WHAT TO PRODUCE:
Copy out the rows below, replacing each instance of "icon" with "symbol" and changing nothing else.

DATASET:
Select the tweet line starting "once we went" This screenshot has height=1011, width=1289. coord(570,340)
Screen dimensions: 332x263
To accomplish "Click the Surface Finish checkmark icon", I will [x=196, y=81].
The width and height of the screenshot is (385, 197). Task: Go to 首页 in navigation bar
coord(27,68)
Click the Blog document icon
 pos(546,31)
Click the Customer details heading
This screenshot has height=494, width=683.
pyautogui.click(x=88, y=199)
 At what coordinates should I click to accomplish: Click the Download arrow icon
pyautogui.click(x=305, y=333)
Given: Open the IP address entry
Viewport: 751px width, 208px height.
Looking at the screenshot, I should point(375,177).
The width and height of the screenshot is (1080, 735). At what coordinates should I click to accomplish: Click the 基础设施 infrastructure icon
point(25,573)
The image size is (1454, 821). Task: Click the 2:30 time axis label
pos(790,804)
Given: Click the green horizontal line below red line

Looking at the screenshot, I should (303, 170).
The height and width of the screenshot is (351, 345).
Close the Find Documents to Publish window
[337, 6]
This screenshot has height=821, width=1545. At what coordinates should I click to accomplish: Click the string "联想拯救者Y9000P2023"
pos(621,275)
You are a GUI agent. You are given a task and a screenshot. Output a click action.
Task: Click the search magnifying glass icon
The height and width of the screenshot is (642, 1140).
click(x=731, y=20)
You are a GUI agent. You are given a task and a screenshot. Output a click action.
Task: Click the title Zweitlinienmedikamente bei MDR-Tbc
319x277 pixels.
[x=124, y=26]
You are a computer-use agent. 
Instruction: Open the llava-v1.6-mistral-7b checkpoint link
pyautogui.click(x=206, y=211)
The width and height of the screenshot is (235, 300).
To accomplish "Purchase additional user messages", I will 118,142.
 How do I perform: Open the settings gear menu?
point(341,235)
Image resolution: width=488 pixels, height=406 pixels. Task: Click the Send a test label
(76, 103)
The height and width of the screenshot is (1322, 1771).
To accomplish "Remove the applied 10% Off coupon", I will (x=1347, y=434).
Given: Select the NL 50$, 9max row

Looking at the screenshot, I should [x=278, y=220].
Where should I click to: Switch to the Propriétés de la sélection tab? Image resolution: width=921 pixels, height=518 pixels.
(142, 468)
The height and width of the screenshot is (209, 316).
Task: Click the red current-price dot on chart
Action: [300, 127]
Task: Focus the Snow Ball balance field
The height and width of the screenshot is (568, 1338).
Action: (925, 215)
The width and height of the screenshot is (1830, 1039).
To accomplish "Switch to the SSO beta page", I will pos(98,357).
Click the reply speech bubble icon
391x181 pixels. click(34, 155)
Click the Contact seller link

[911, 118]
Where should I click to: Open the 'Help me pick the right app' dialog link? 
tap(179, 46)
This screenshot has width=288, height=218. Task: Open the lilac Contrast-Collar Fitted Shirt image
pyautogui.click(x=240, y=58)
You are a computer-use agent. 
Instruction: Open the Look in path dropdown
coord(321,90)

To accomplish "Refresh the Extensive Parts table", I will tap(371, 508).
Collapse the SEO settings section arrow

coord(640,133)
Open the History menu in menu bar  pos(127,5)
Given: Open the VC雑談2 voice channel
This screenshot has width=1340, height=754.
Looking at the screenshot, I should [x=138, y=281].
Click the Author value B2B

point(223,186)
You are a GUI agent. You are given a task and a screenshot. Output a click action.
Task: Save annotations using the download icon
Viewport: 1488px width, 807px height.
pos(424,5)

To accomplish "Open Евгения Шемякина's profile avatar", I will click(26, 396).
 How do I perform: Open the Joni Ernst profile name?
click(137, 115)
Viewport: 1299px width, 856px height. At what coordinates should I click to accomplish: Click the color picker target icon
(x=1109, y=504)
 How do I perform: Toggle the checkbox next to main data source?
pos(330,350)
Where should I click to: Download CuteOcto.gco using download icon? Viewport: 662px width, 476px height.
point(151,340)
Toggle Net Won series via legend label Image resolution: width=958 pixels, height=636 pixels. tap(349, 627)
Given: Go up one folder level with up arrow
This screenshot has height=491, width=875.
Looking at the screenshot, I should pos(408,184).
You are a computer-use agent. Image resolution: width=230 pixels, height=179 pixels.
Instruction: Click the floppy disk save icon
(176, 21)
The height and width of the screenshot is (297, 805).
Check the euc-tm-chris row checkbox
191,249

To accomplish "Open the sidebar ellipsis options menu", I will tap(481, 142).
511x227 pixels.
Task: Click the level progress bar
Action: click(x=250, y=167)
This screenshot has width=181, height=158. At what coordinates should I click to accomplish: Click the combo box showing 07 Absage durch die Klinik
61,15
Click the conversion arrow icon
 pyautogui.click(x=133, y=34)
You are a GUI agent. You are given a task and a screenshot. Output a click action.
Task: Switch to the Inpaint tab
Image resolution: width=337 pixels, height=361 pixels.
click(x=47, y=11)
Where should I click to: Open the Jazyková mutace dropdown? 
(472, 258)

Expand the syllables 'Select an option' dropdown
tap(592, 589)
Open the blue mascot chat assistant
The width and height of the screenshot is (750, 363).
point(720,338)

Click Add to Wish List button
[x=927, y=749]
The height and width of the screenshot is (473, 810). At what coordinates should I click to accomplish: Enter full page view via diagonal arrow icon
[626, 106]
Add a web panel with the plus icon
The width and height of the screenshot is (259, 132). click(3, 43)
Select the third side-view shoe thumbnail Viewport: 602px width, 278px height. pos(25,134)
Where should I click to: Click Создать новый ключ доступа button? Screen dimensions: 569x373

FINAL ANSWER:
Select the tweet line starting "once we went" This screenshot has height=1011, width=1289. coord(570,340)
Screen dimensions: 332x263
To accomplish "Click the Surface Finish checkmark symbol", I will [x=196, y=81].
The width and height of the screenshot is (385, 197). Task: Go to 首页 in navigation bar
coord(27,68)
Click the Blog document symbol
 pos(546,31)
Click the Customer details heading
This screenshot has height=494, width=683.
pyautogui.click(x=88, y=199)
 At what coordinates should I click to accomplish: Click the Download arrow symbol
pyautogui.click(x=305, y=333)
Given: Open the IP address entry
Viewport: 751px width, 208px height.
Looking at the screenshot, I should point(375,177).
The width and height of the screenshot is (1080, 735). At what coordinates should I click to accomplish: Click the 基础设施 infrastructure symbol
point(25,573)
The image size is (1454, 821). Task: Click the 2:30 time axis label
pos(790,804)
Given: Click the green horizontal line below red line

Looking at the screenshot, I should (303, 170).
The height and width of the screenshot is (351, 345).
Close the Find Documents to Publish window
[337, 6]
This screenshot has height=821, width=1545. At what coordinates should I click to accomplish: Click the string "联想拯救者Y9000P2023"
pos(621,275)
You are a GUI agent. You are given a task and a screenshot. Output a click action.
Task: Click the search magnifying glass symbol
The height and width of the screenshot is (642, 1140).
click(x=731, y=20)
You are a GUI agent. You are given a task and a screenshot. Output a click action.
Task: Click the title Zweitlinienmedikamente bei MDR-Tbc
319x277 pixels.
[x=124, y=26]
You are a computer-use agent. 
Instruction: Open the llava-v1.6-mistral-7b checkpoint link
pyautogui.click(x=206, y=211)
The width and height of the screenshot is (235, 300).
To accomplish "Purchase additional user messages", I will 118,142.
 How do I perform: Open the settings gear menu?
point(341,235)
Image resolution: width=488 pixels, height=406 pixels. Task: Click the Send a test label
(76, 103)
The height and width of the screenshot is (1322, 1771).
To accomplish "Remove the applied 10% Off coupon", I will (x=1347, y=434).
Given: Select the NL 50$, 9max row

Looking at the screenshot, I should [x=278, y=220].
Where should I click to: Switch to the Propriétés de la sélection tab? Image resolution: width=921 pixels, height=518 pixels.
(142, 468)
The height and width of the screenshot is (209, 316).
Task: Click the red current-price dot on chart
Action: [300, 127]
Task: Focus the Snow Ball balance field
The height and width of the screenshot is (568, 1338).
Action: (925, 215)
The width and height of the screenshot is (1830, 1039).
To accomplish "Switch to the SSO beta page", I will pos(98,357).
Click the reply speech bubble symbol
391x181 pixels. click(34, 155)
Click the Contact seller link

[911, 118]
Where should I click to: Open the 'Help me pick the right app' dialog link? 
tap(179, 46)
This screenshot has width=288, height=218. Task: Open the lilac Contrast-Collar Fitted Shirt image
pyautogui.click(x=240, y=58)
You are a computer-use agent. 
Instruction: Open the Look in path dropdown
coord(321,90)

To accomplish "Refresh the Extensive Parts table", I will tap(371, 508).
Collapse the SEO settings section arrow

coord(640,133)
Open the History menu in menu bar  pos(127,5)
Given: Open the VC雑談2 voice channel
This screenshot has width=1340, height=754.
Looking at the screenshot, I should [x=138, y=281].
Click the Author value B2B

point(223,186)
You are a GUI agent. You are given a task and a screenshot. Output a click action.
Task: Save annotations using the download symbol
Viewport: 1488px width, 807px height.
pos(424,5)

To accomplish "Open Евгения Шемякина's profile avatar", I will click(26, 396).
 How do I perform: Open the Joni Ernst profile name?
click(137, 115)
Viewport: 1299px width, 856px height. At what coordinates should I click to accomplish: Click the color picker target symbol
(x=1109, y=504)
 How do I perform: Toggle the checkbox next to main data source?
pos(330,350)
Where should I click to: Download CuteOcto.gco using download symbol? Viewport: 662px width, 476px height.
point(151,340)
Toggle Net Won series via legend label Image resolution: width=958 pixels, height=636 pixels. tap(349, 627)
Given: Go up one folder level with up arrow
This screenshot has height=491, width=875.
Looking at the screenshot, I should pos(408,184).
You are a computer-use agent. Image resolution: width=230 pixels, height=179 pixels.
Instruction: Click the floppy disk save symbol
(176, 21)
The height and width of the screenshot is (297, 805).
Check the euc-tm-chris row checkbox
191,249

To accomplish "Open the sidebar ellipsis options menu", I will tap(481, 142).
511x227 pixels.
Task: Click the level progress bar
Action: click(x=250, y=167)
This screenshot has width=181, height=158. At what coordinates should I click to accomplish: Click the combo box showing 07 Absage durch die Klinik
61,15
Click the conversion arrow symbol
 pyautogui.click(x=133, y=34)
You are a GUI agent. You are given a task and a screenshot. Output a click action.
Task: Switch to the Inpaint tab
Image resolution: width=337 pixels, height=361 pixels.
click(x=47, y=11)
Where should I click to: Open the Jazyková mutace dropdown? 
(472, 258)

Expand the syllables 'Select an option' dropdown
tap(592, 589)
Open the blue mascot chat assistant
The width and height of the screenshot is (750, 363).
point(720,338)

Click Add to Wish List button
[x=927, y=749]
The height and width of the screenshot is (473, 810). At what coordinates should I click to accomplish: Enter full page view via diagonal arrow symbol
[626, 106]
Add a web panel with the plus symbol
The width and height of the screenshot is (259, 132). click(3, 43)
Select the third side-view shoe thumbnail Viewport: 602px width, 278px height. pos(25,134)
Where should I click to: Click Создать новый ключ доступа button? Screen dimensions: 569x373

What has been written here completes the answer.